**Data under study**
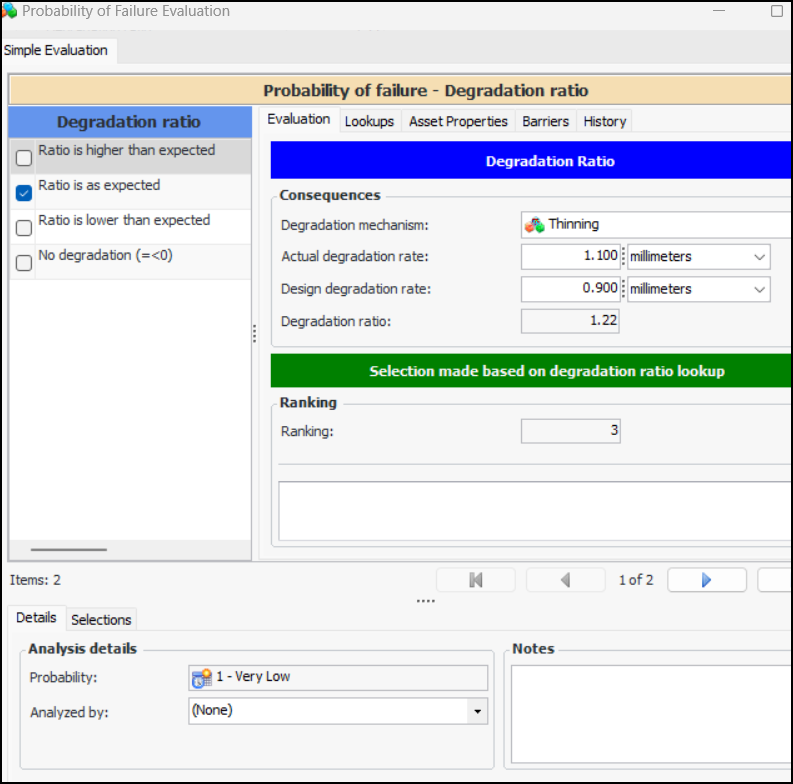Click the Thinning degradation mechanism icon
The width and height of the screenshot is (793, 784).
pos(535,225)
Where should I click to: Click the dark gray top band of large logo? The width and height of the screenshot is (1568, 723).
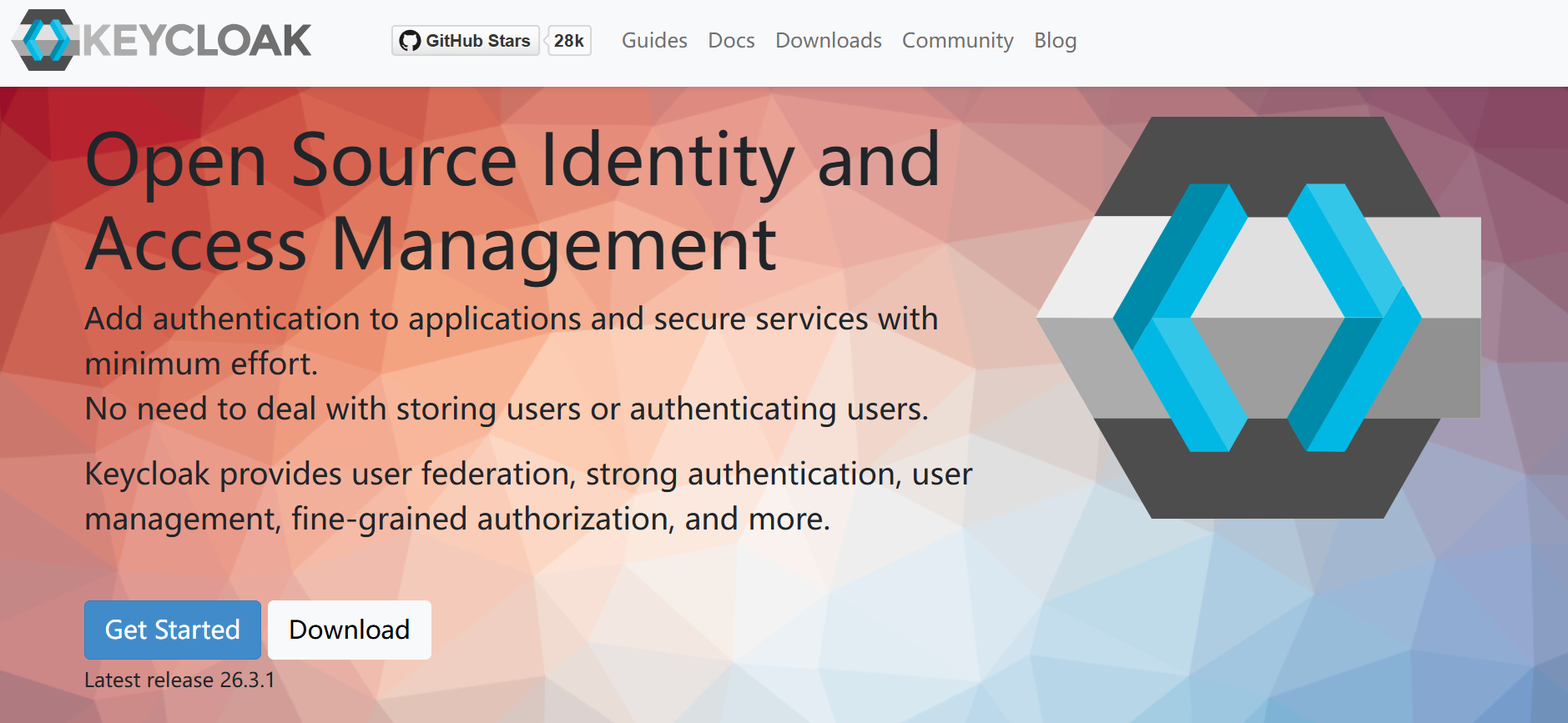pos(1268,167)
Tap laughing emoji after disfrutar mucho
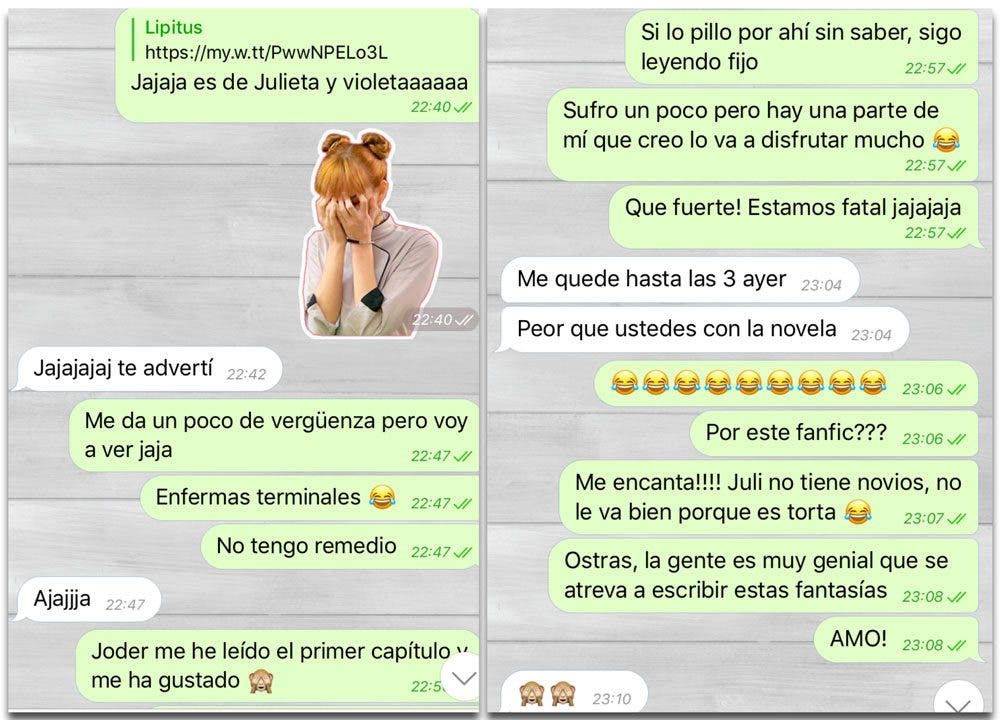 [946, 140]
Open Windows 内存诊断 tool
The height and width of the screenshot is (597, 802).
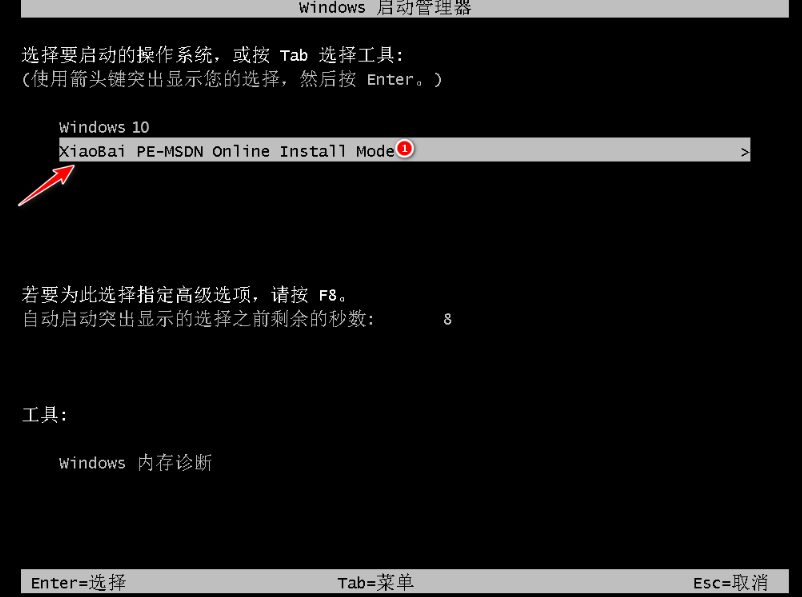(x=136, y=462)
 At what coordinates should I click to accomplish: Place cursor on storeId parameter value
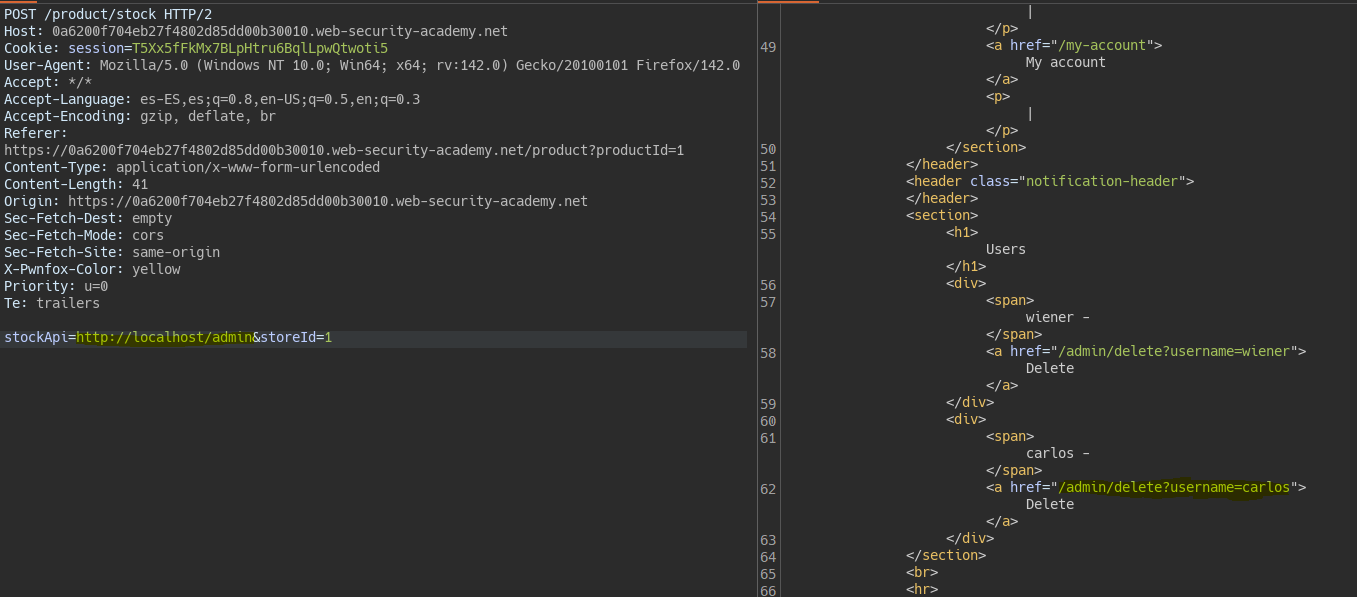coord(328,338)
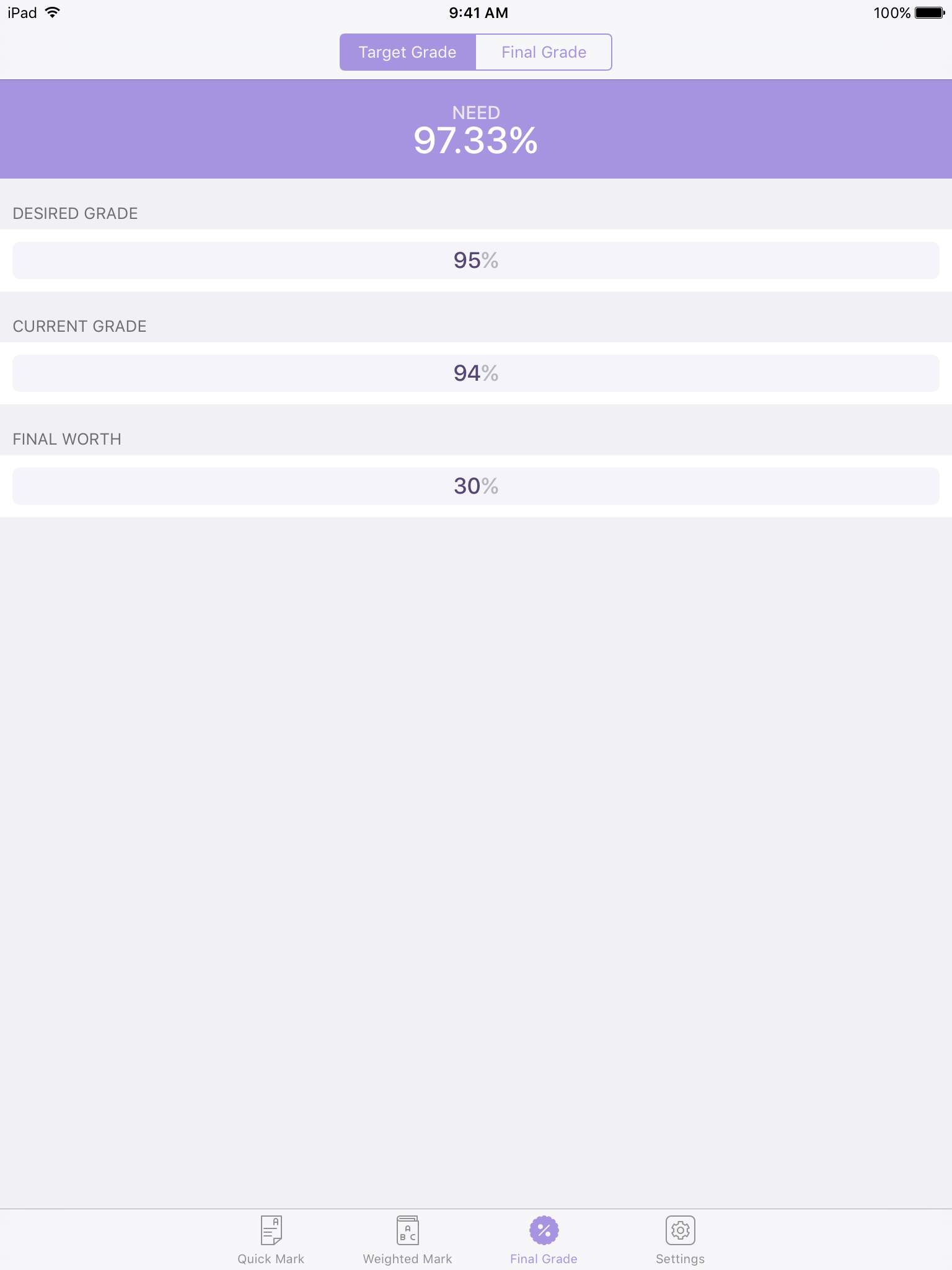Switch to the Final Grade segment
952x1270 pixels.
click(x=544, y=52)
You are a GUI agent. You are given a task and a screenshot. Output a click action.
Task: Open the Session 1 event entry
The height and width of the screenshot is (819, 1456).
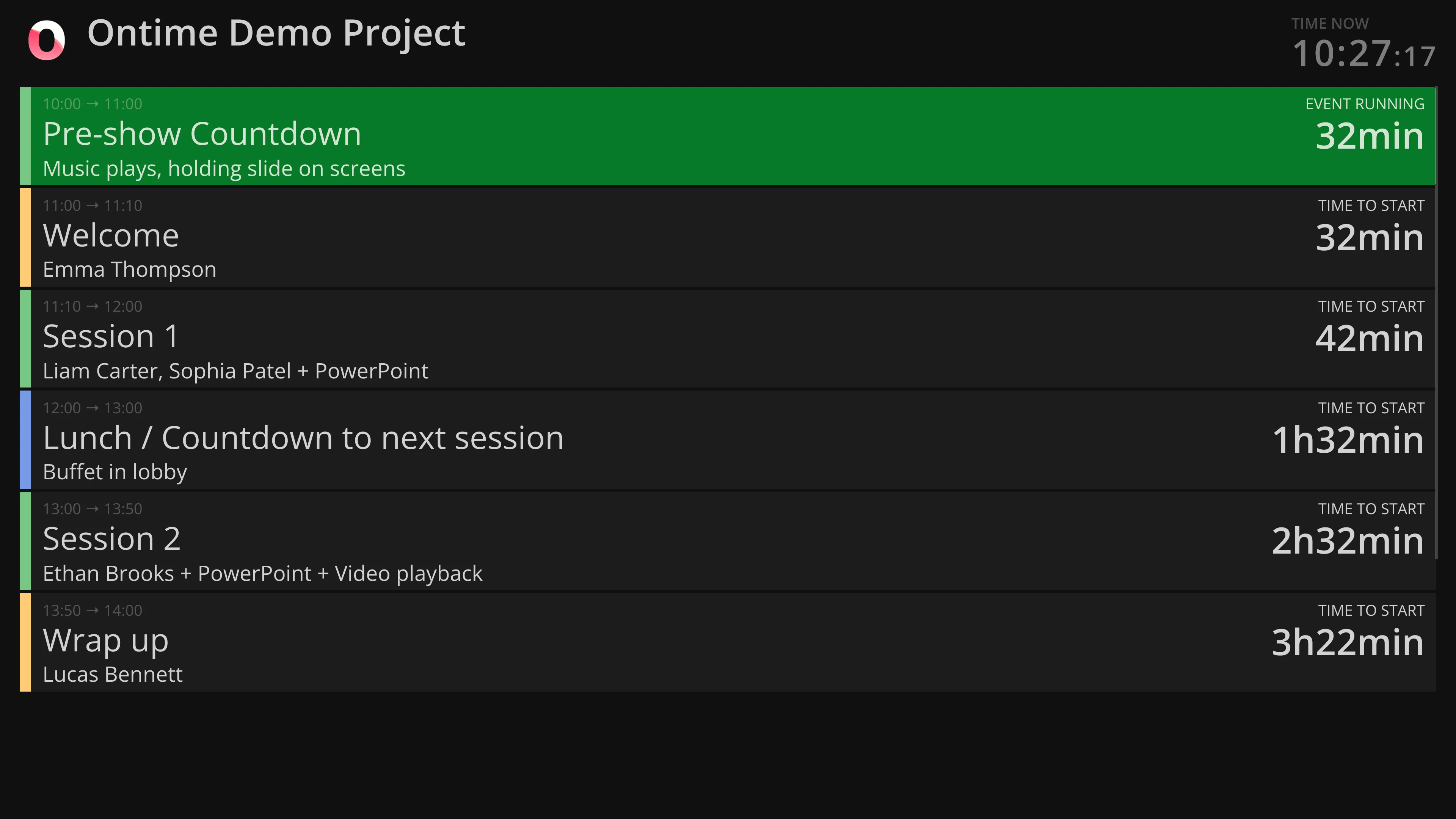point(678,339)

**What needs to be done**
The answer must be an exact transcription of the lines from the one holding "Task: Open the Session 1 event entry" to the last line of the entries above, with no pictures and nothing else.

**Solution to this problem**
Task: Open the Session 1 event entry
The height and width of the screenshot is (819, 1456).
point(678,339)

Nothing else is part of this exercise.